Small scale (20-250 kWth) downdraft gasifiers are a valuable source of energy for populated rural areas. These units are cheap, easy to use, require minimal maintenance and can drastically improve the lives of rural communities that have no access to electricity or gas for cooking. Knowing the synthesis gas (syngas) composition from various biomass sources yields useful data for gasifier operation and feedstock selection. The goal of this study is to characterize the syngas produced from several feedstocks chosen for their cost and availability. The gasifier in these experiments is an Ankur Scientific WBG-20 rated at 50 kWth. This air fed gasifier is capable of producing syngas at a rate of up to 60 Nm3/hr. It was designed primarily for woody biomass, but can handle many different feedstocks if they are pelletized and have wet-basis moisture content below 25%. Diagrams of the key components of the system are seen in figure 3 below. The pelletized feedstock is loaded in to the hopper. The reaction bed in the hearth is externally lit and the oxygen in the incoming air combusts with some of the biomass in order to generate the heat that is then used by the pyrolysis and gasification reactions. The syngas is cleaned by several filtering mechanisms to be able to run directly into a natural gas engine and generator set to produce electricity.

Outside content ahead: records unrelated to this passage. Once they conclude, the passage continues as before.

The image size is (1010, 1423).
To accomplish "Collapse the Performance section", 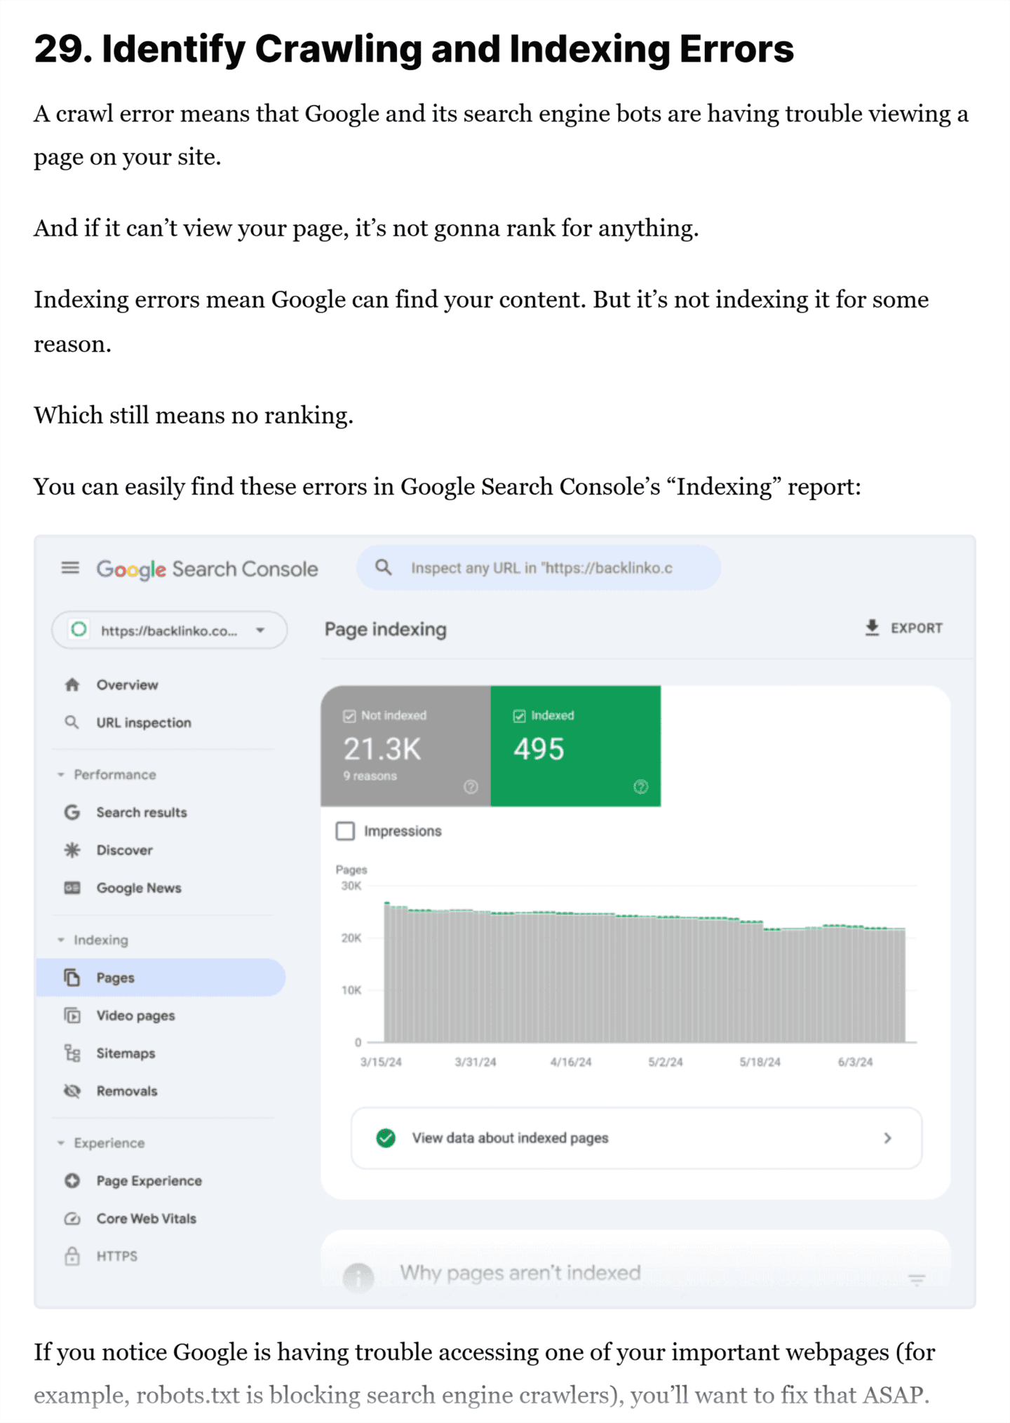I will tap(62, 774).
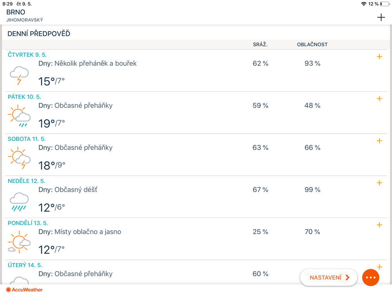392x294 pixels.
Task: Open the orange three-dots menu button
Action: click(370, 278)
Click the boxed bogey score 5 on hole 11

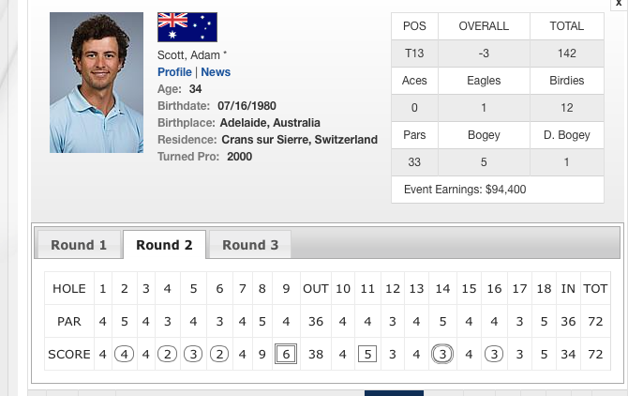(x=368, y=355)

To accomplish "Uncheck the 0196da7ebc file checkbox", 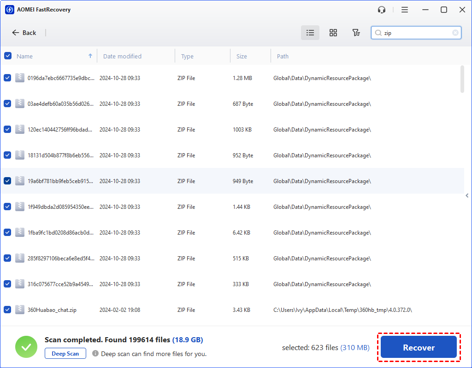I will tap(8, 78).
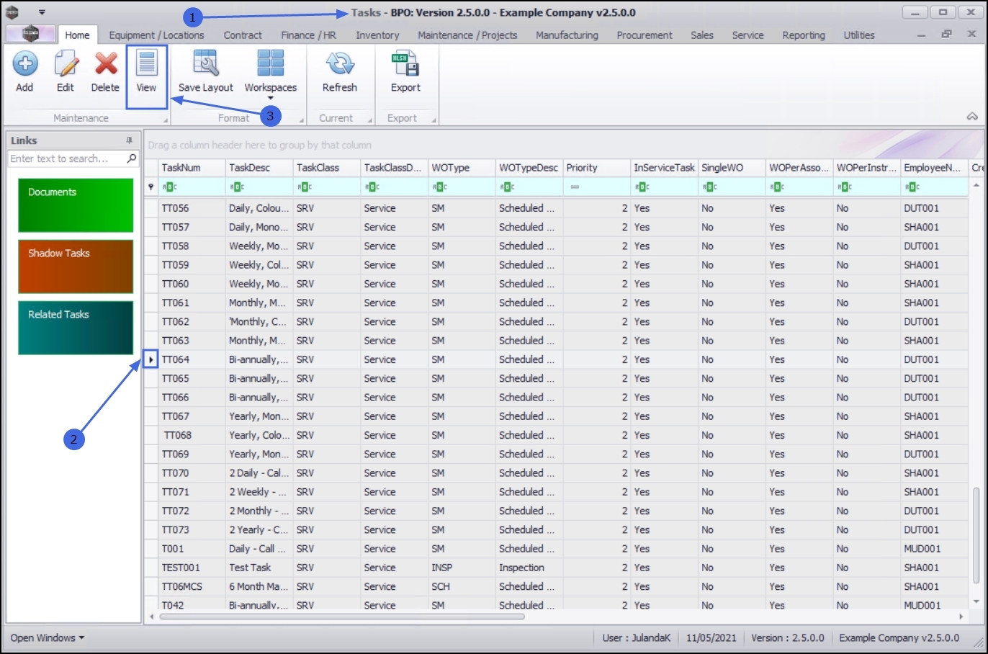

A gas chromatograph is used for syngas composition analysis. The chromatograph used is the Agilent MicroGC300, which is on-line, and can sample roughly once every 2-3 minutes. The main component syngas composition results from a set of experiments with various feedstocks can be seen in figure 4 below. The measured composition is used to compute the heating values of the syngas produced through gasification of each feedstock, and can be seen in figure 5.